Use assembly to write a program that receives N command line parameters. If the 1st parameter starts with . (dot) (such as ./ping 8.8.8.8) the program prints the message FAILED. If the first parameter doesn't start with . (dot) (such as /bin/ping 8.8.8.8) the program prints the message WORKS.

You can find the skeleton for this task in 01-challenge-execve/src.
GCC will take care of the boilerplate that actually places the command line parameters on the stack before calling your main().
$ ./execve ./ping 8.8.8.8 => prints FAILED message
$ ./execve /bin/ping 8.8.8.8 => prints WORKS message

Simple syscall

Update the above program and use assembly to write a program that receives N command line parameters, and dispatches them to the execve syscall. If the 1st parameter starts with . (dot) (such as ./ping 8.8.8.8) the program should NOT call execve and instead print an error message.

You can use libc's printf() or puts() for the error message. You can assume the command line parameters are already on the stack, and you can generate the boilerplate code that takes care of this by linking with gcc as opposed to ld.

The equivalent C call would be:
execve(argv[1], argv+1, NULL);

You have to translate that in assembly.

The syscall number for execve is 11. Check the man page for the other arguments.

02. Looping math

Use assembly to write a program that iterates through a statically allocated string (use the .data section), and calls a function that replaces each letter based on the following formula: NEW_LETTER = 33 + ((OLD_LETTER * 42 / 3 + 13) % 94). Print the new string at the end.

You can find the skeleton for this task in 02-challenge-looping-math/src.
Follow the multiplication and division operations described here.
If the string you use it call denied! the result is tX66v$2Rj2$&.

03. Call secret function

The binary file 03-challenge-call-secret/src/call-secret needs to call a specific function. However, because of a nasty “voice”, the specific function doesn't get called. Please fix it and find out the flag.

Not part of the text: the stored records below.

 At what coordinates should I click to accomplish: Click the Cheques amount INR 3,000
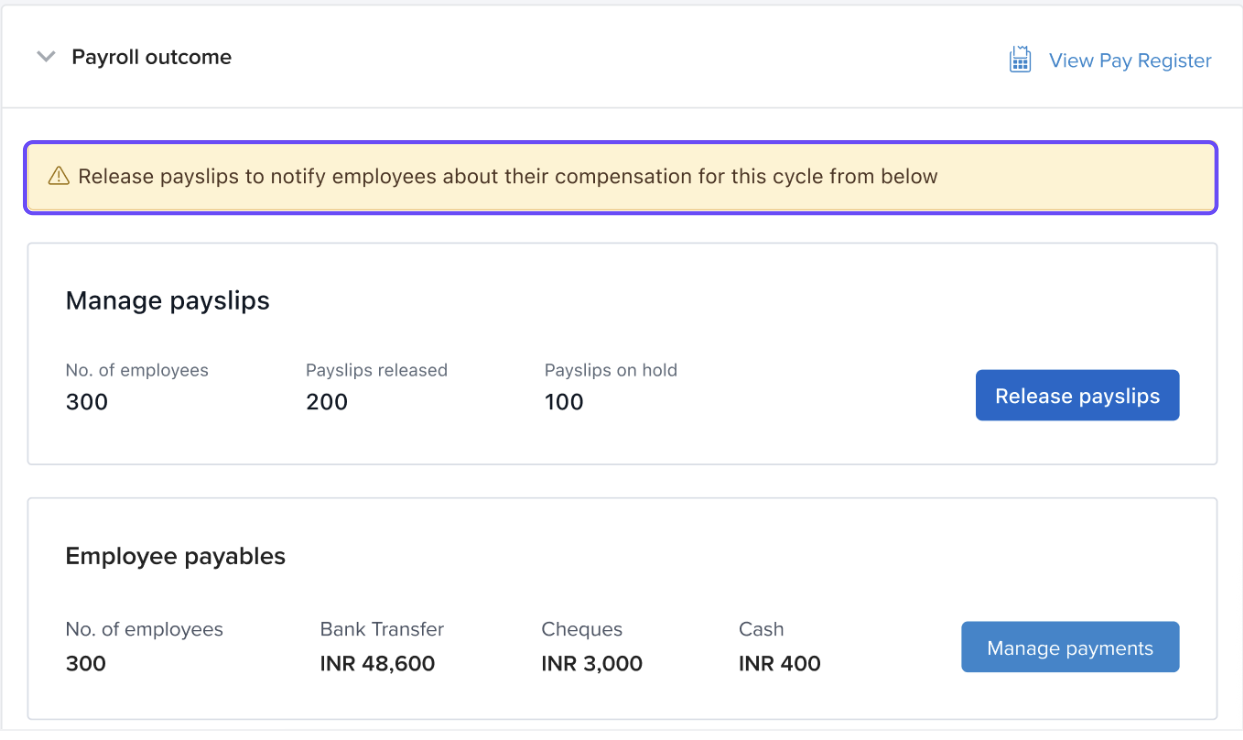click(x=592, y=664)
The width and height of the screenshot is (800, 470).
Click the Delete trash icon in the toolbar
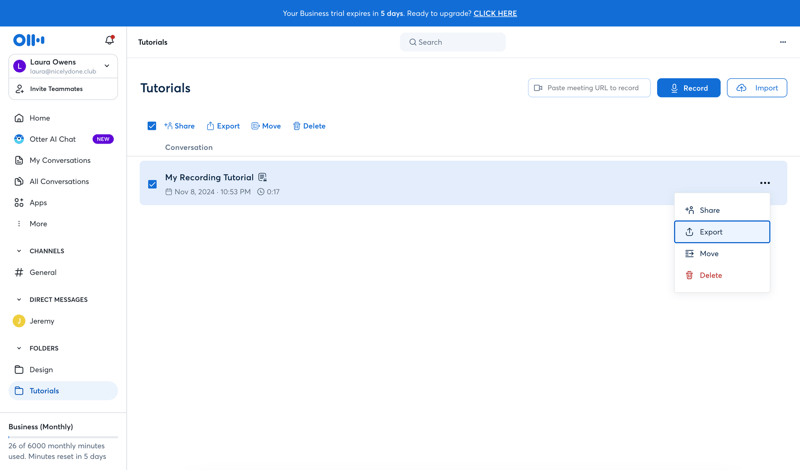click(297, 126)
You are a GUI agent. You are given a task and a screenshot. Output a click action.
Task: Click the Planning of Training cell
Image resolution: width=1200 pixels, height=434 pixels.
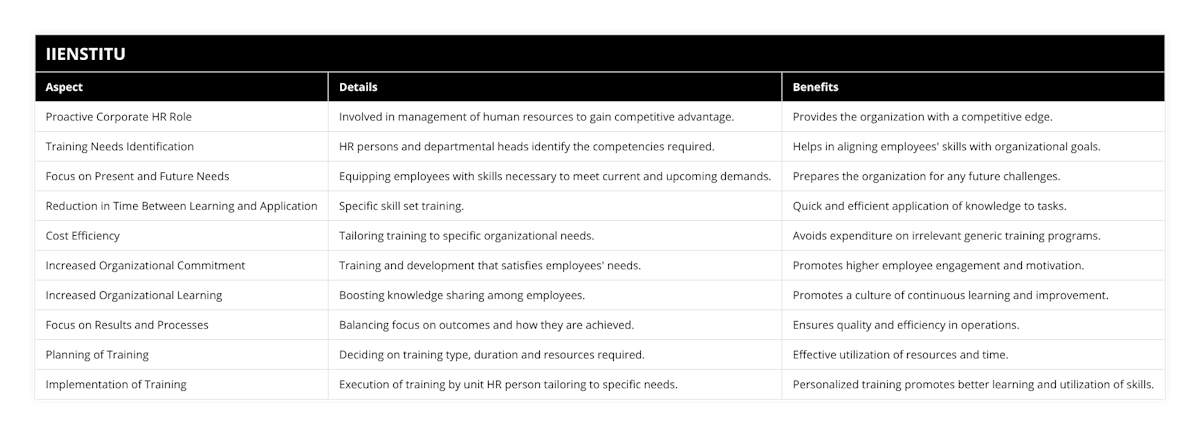97,355
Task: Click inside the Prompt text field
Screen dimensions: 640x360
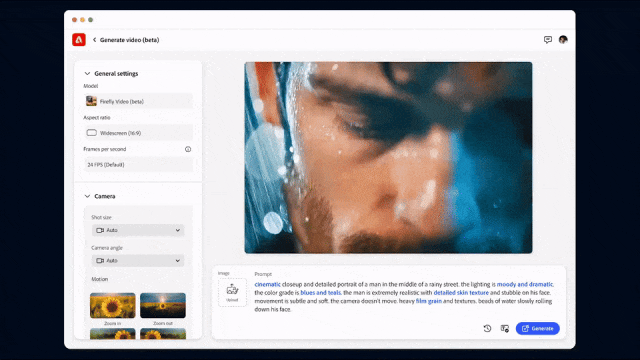Action: (x=404, y=297)
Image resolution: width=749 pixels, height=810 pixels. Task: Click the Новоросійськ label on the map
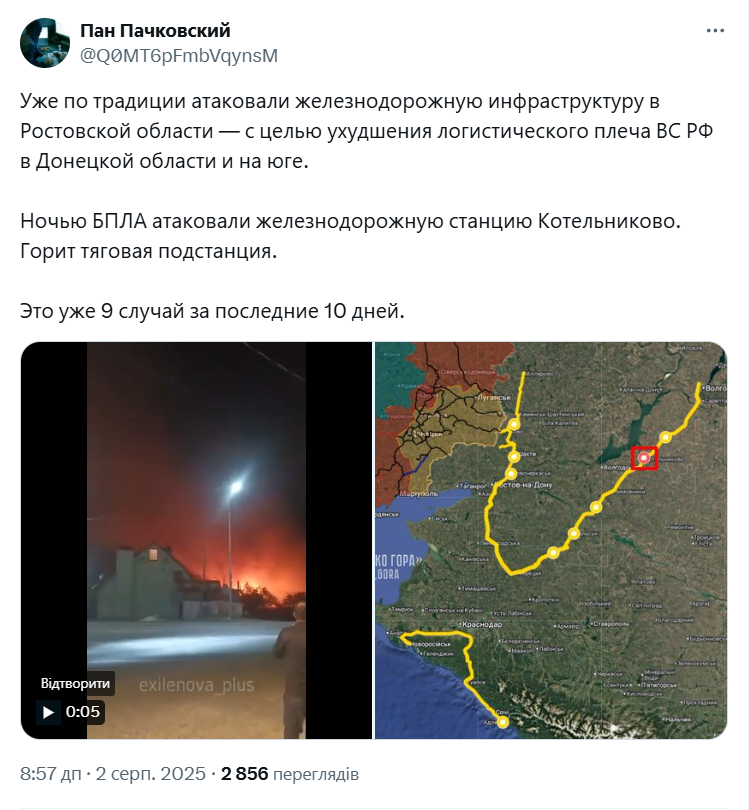pos(429,644)
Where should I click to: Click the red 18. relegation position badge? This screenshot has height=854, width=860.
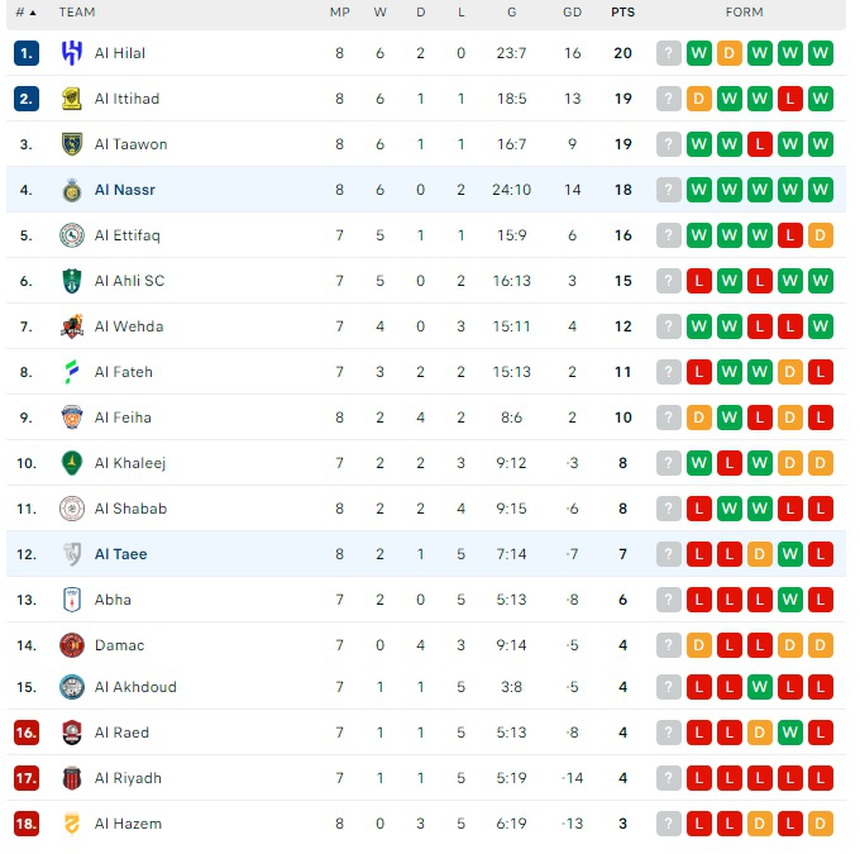click(26, 824)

You may overwrite “unwanted” content with the NOP instruction. You need to find out the NOP instruction for x86.
To edit a binary, you can use vim + xxd or Bless.

04. No exit

The binary file 04-challenge-no-exit/src/no-exit needs to call a specific function. However, because of a nasty exit, the specific function doesn't get called. Please fix it and find out the flag.

You need to call the secret() function instead of the exit() function. Find out the offset issue the appropriate call instruction.

The secret() function will use the argument that has been “appropriately” provided to the exit() call.

05. Funny convention

The binary 05-challenge-funny-convention/src/funny is already dynamically linked with a missing library (libfunny.so), that you'll have to recreate in assembly. The library should contain a wrapper for the write syscall called leet_write(). The original library was using a funny calling convention, slightly different from the standard one. Figure out the convention, write the wrapper in NASM, and compile the library. Test by running the provided binary.

The library is position independent, and exposes 2 symbols: the function, and some global variable. You can find the skeleton for this task in the directory 05-challenge-funny-convention/src.

You should be able to run the provided binary as long as the correct library is in ./.

The library exports the count_param as a global symbol, thus it will reside inside the caller's address space as opposed to the .data section of the library. Because of this the library cannot access the data by using count_param and needs to use count_param wrt ..sym instead. A more detailed explaination can be found here

Extra: 06. Obfuscation

Write a program that does a completely different thing than what objdump will show by jumping into the middle of an instruction. After the jump, the processor will “see” another stream of valid instructions.

You can find the skeleton for this task in the directory 06-challenge-obfuscation/src.